As was the custom in most industries, Acme offered a voluntary investment plan that was designed to provide benefits for workers, both hourly and salaried. Participants allowed Acme to deduct as much as 25% of the gross amount of their wages, which was then invested in one or more of a family of mutual funds. The risk profiles for the various options ranged from very aggressive to very conservative.
For the first three months after enrollment in the program, the funds were held in a deferral account. The 90-day term, equivalent to a new employee’s probationary period, applied equally to longer-term employees who elected not to sign the plan enrollment documents when first hired. During the first three months, any earnings the employee’s account accrued weren’t credited to the account — it was deferred. On the 91st day, subsequent earnings went into the employee’s account.
The Acme investment plan included a provision that allowed the whole investment account to be forfeited to Acme should the employee either quit or be terminated for cause during the first three years of participation in the investment plan.

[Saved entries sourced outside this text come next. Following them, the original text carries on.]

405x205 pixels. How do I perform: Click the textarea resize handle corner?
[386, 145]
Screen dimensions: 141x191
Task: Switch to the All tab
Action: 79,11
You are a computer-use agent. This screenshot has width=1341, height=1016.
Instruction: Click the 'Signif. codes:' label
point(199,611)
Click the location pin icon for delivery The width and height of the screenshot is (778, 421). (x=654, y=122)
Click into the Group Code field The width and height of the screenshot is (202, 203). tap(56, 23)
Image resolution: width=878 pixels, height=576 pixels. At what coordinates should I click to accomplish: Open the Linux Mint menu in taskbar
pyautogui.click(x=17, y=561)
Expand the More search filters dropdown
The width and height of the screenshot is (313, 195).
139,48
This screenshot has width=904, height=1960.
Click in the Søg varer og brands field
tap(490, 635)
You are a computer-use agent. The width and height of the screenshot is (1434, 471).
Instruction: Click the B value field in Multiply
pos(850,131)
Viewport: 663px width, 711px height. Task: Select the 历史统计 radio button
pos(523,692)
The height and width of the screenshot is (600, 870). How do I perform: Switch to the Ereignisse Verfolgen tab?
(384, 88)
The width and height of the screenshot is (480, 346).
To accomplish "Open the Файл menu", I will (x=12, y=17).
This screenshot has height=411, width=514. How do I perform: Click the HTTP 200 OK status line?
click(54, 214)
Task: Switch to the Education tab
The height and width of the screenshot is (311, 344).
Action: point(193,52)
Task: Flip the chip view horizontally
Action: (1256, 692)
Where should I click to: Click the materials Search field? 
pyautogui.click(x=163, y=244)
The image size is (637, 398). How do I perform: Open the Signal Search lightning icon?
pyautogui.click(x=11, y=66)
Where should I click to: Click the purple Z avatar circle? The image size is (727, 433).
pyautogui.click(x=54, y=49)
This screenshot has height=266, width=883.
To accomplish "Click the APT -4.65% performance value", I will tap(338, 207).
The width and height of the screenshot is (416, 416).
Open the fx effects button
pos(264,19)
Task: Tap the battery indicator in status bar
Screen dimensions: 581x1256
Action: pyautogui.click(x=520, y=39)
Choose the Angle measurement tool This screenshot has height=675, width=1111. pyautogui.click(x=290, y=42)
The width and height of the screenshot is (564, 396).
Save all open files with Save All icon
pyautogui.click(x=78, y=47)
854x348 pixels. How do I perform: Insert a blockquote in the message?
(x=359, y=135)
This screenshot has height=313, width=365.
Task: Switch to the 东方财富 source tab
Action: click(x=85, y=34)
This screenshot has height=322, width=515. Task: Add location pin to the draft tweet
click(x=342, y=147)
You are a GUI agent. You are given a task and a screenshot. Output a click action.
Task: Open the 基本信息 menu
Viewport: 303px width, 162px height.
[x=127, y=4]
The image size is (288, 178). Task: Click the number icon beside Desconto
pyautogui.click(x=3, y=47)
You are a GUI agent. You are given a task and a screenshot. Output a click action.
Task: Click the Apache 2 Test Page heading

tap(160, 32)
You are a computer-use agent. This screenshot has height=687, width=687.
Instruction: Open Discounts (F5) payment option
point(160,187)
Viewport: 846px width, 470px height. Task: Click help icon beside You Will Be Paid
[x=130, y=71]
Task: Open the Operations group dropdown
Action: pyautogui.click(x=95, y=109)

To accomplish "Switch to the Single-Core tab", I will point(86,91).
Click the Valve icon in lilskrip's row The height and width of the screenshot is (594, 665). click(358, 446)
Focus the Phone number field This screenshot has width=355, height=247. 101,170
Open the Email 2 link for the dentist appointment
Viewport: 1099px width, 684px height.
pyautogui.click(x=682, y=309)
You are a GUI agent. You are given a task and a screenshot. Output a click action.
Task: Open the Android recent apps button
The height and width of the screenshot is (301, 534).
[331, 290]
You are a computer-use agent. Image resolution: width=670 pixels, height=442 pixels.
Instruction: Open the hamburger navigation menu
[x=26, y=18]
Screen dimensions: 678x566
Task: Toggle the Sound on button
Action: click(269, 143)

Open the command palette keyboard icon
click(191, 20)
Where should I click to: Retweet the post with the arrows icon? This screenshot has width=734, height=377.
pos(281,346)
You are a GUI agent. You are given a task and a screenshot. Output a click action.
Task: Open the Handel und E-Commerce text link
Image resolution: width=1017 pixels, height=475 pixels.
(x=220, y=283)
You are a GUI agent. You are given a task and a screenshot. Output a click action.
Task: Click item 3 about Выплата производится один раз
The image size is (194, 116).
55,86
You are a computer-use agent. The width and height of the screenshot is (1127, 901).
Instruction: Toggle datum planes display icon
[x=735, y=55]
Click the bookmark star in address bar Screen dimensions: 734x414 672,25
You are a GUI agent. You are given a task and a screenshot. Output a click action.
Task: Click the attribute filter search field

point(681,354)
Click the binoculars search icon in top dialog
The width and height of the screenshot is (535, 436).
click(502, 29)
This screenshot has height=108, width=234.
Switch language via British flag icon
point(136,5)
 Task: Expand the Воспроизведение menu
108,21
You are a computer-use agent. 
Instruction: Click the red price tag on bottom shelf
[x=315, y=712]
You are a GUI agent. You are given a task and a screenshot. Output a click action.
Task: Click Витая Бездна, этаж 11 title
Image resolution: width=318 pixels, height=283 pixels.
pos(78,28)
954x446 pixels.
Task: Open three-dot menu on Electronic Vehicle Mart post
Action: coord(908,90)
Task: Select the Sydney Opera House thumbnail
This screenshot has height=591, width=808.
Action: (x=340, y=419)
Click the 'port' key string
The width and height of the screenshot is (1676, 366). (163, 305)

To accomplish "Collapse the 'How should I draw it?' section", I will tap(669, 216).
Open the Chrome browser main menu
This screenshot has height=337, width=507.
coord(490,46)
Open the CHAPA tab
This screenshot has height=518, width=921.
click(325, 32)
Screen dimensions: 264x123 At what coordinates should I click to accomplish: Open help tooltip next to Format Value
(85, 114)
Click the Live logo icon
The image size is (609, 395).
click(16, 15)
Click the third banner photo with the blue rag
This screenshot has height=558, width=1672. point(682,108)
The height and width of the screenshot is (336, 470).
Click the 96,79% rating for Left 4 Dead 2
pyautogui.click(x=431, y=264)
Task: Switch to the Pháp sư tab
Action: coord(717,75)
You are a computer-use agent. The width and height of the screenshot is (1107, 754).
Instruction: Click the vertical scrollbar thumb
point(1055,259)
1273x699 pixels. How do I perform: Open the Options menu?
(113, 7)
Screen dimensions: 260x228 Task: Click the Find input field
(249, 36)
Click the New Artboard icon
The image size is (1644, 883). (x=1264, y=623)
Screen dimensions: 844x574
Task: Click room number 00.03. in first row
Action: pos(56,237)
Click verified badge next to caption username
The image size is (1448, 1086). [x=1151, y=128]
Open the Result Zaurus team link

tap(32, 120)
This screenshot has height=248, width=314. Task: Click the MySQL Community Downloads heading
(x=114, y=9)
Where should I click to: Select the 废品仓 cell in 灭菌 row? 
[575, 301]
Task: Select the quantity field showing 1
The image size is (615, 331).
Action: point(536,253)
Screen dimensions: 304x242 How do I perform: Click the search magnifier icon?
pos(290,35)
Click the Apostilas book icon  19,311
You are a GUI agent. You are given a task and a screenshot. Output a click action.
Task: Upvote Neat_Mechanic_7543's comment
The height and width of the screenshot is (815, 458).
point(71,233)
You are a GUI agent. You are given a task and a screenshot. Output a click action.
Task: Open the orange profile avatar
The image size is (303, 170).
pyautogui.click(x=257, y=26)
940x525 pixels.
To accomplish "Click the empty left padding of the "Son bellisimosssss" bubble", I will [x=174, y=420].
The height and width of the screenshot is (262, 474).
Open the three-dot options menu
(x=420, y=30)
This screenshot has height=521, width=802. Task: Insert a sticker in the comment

For the past dozen years, Ellis Dechrip had been a divisional vice president in charge of Acme’s line of agricultural products. The job paid extraordinarily well, considering the effort he needed to expend. He was a good delegator and his staff had a talent for making things happen that achieved successful outcomes. He and his family lived well, perhaps extravagantly, by contemporary standards. But, Ellis felt trapped by the golden handcuffs — he earned much more money at Acme than he could ever receive if he changed jobs.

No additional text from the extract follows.